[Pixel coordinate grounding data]

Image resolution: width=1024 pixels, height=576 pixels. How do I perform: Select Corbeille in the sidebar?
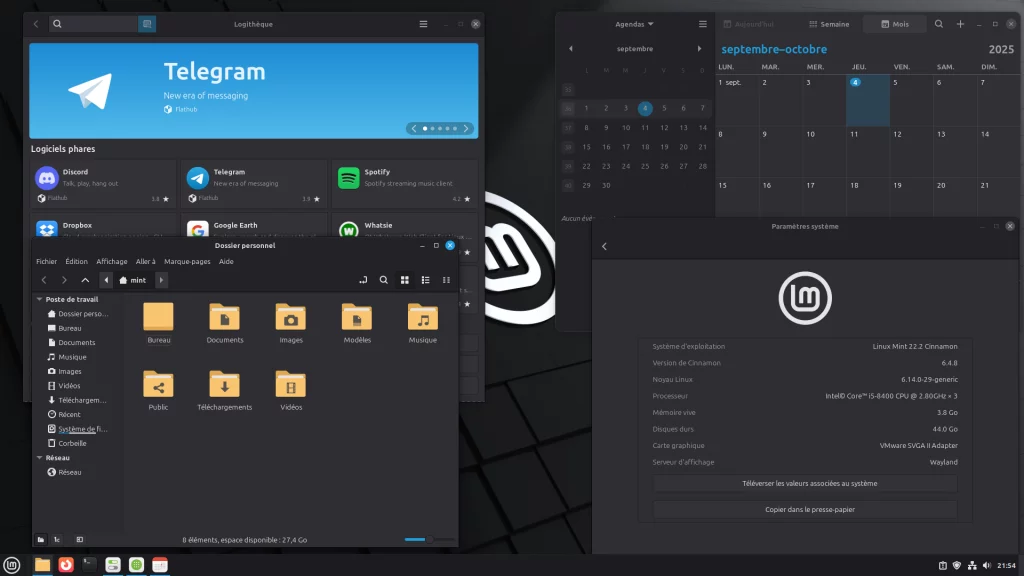72,443
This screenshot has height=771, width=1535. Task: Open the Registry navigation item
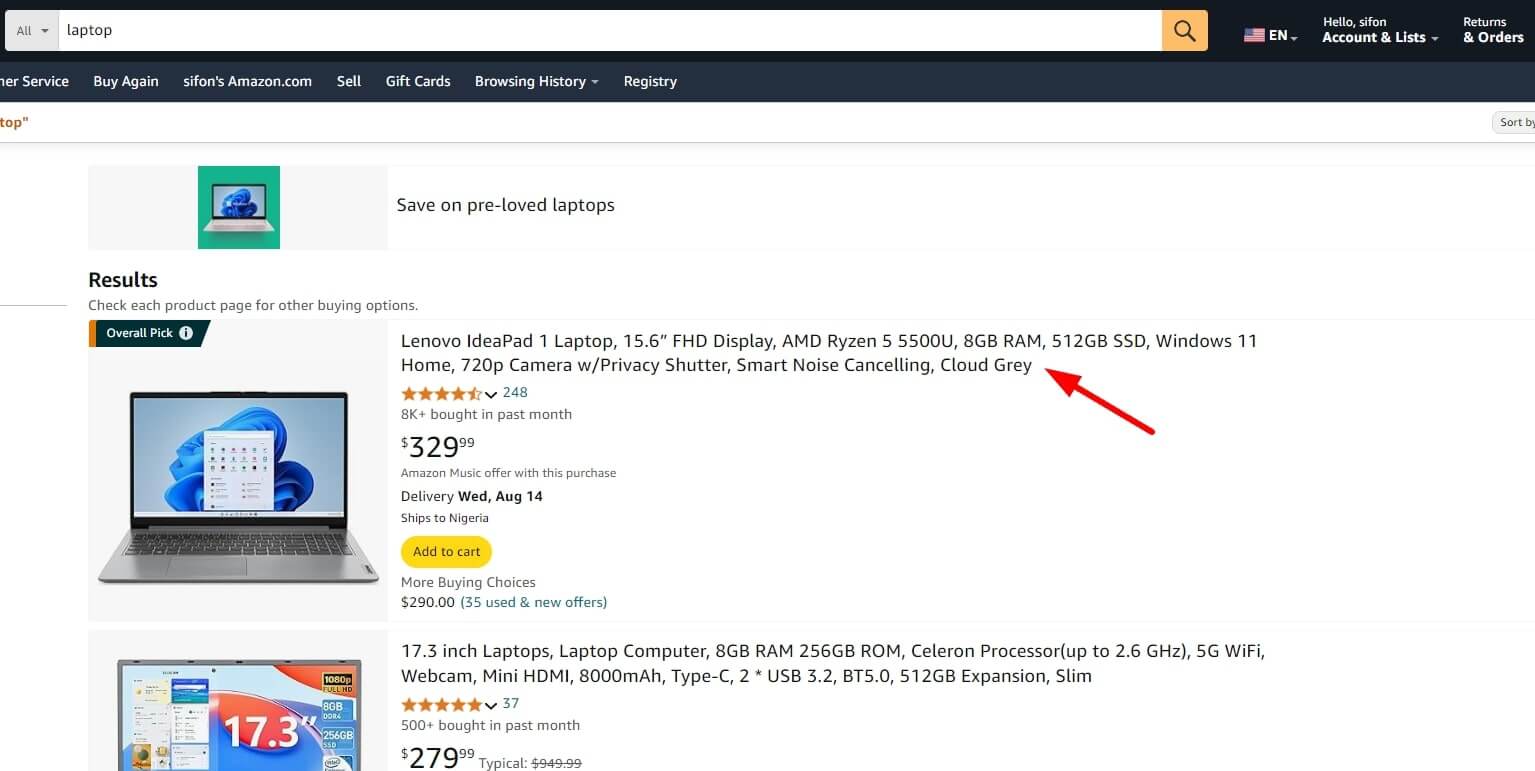650,82
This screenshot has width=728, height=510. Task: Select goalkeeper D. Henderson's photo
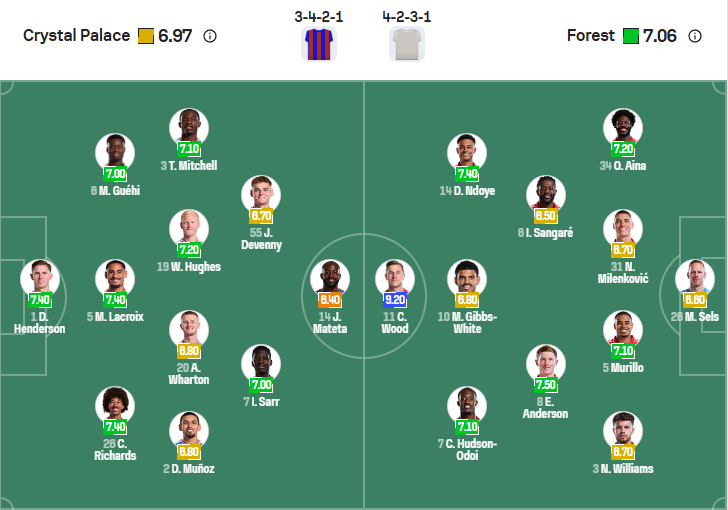point(40,278)
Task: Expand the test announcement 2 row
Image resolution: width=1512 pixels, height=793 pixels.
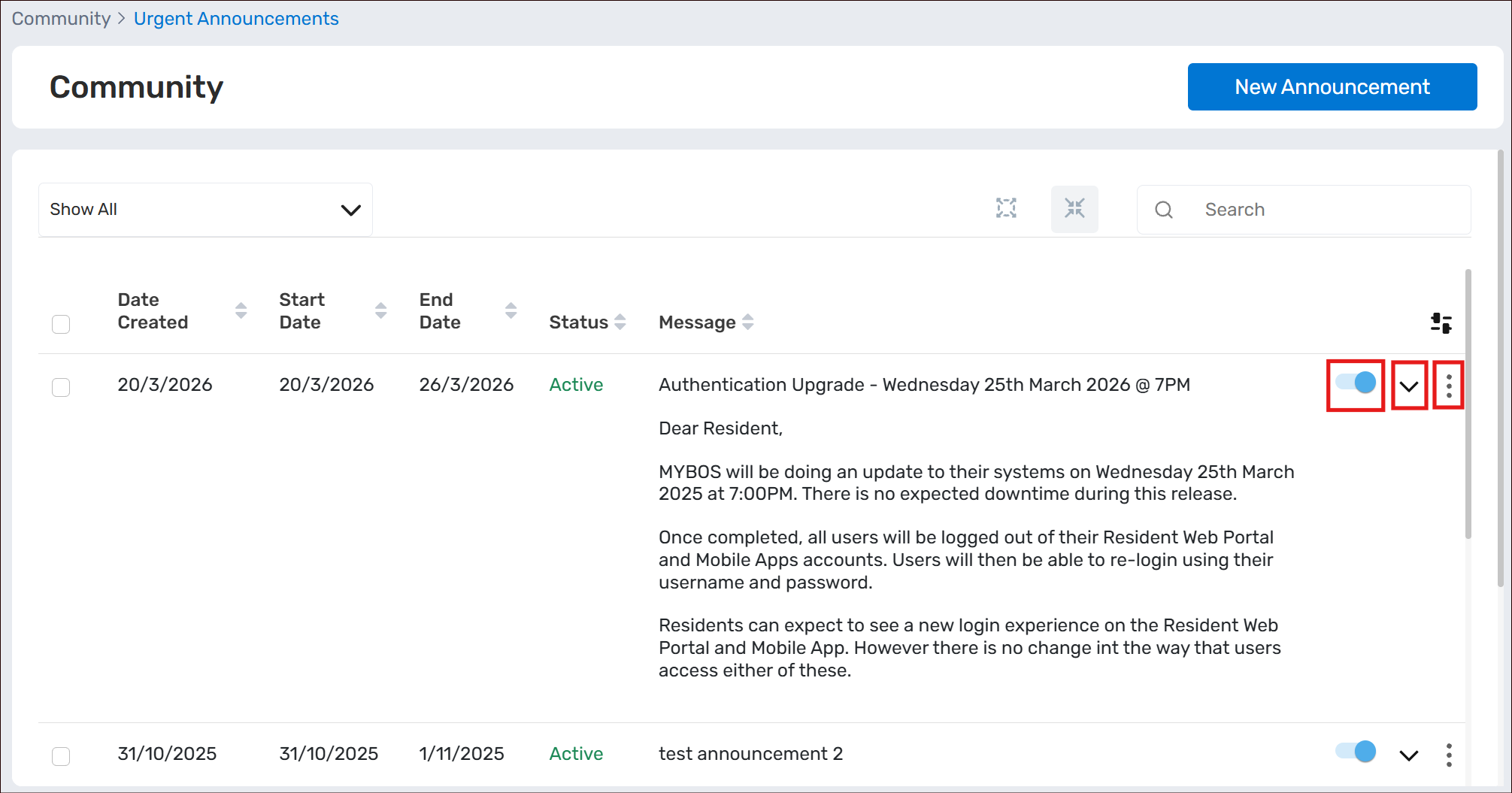Action: pos(1408,755)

> Task statement: Give back the data exactly. Pictures stay out.

> Written response:
Image resolution: width=1024 pixels, height=576 pixels. How do I perform: Select Corbeille in the sidebar?
72,443
This screenshot has height=771, width=1535. Task: Open the Registry navigation item
650,82
This screenshot has width=728, height=510. Task: Select goalkeeper D. Henderson's photo
point(40,278)
Task: Expand the test announcement 2 row
Image resolution: width=1512 pixels, height=793 pixels.
Action: pos(1408,755)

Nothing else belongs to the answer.